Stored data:
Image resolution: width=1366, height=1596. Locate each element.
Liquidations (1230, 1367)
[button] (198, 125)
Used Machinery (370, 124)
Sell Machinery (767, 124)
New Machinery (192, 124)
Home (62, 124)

▶ DESCRIPTION OF THE TASK
Output exactly the lines from the one containing "[button] (198, 125)" through the last line of the records, both included. Output nothing else.

▶ SOLUTION TO THE EXERCISE
[button] (198, 125)
Used Machinery (370, 124)
Sell Machinery (767, 124)
New Machinery (192, 124)
Home (62, 124)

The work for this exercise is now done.